What the task asks: Repeat the lines below exactly as written, please, from the line with "Click the ticket title heading" to the line with "Click the 不安全", both lines included, and no others.

Source information:

-- -- --

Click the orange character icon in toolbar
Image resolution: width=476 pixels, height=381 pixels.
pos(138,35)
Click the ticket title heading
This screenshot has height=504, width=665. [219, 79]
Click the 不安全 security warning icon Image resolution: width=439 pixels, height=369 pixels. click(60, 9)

-- -- --

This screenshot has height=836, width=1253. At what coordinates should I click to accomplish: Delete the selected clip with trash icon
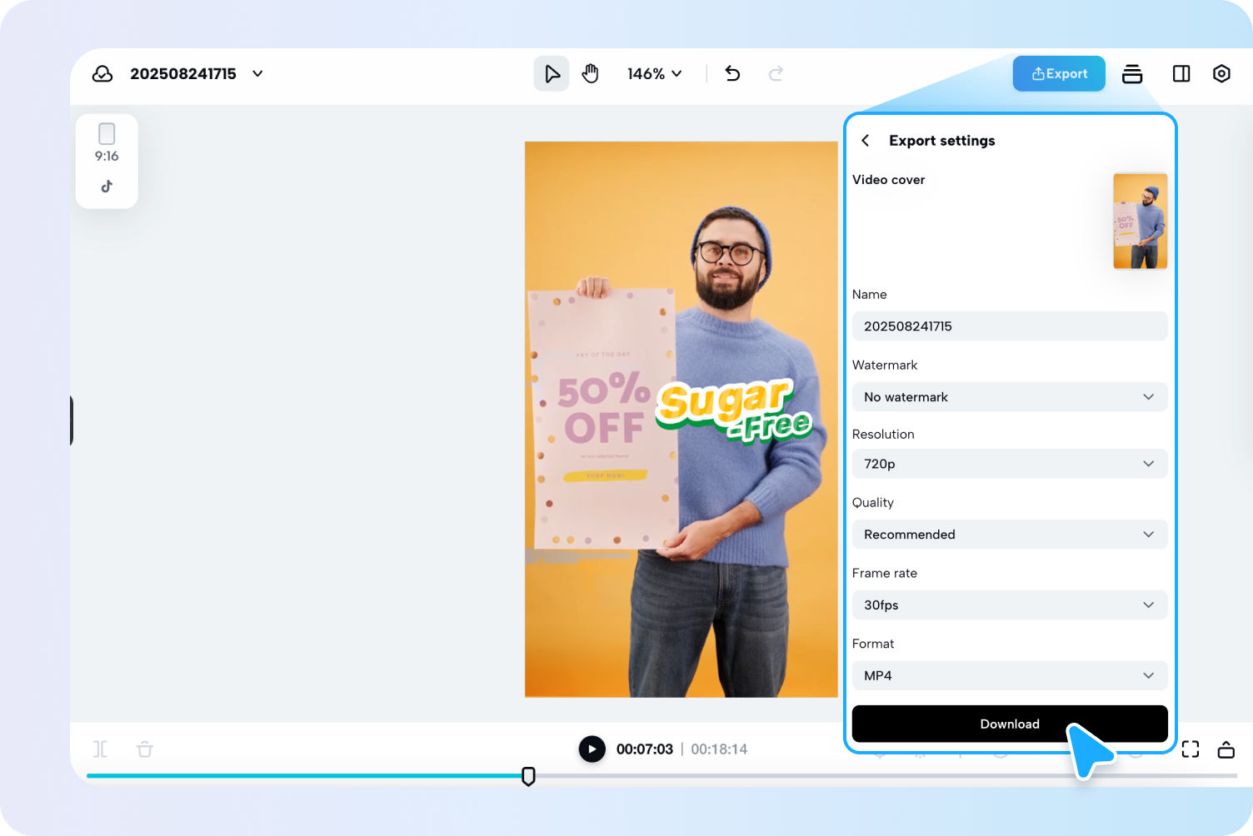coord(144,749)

-- -- --

Solution for this task:
Click the ticket title heading
This screenshot has height=504, width=665. [219, 79]
Click the 不安全 security warning icon Image resolution: width=439 pixels, height=369 pixels. click(60, 9)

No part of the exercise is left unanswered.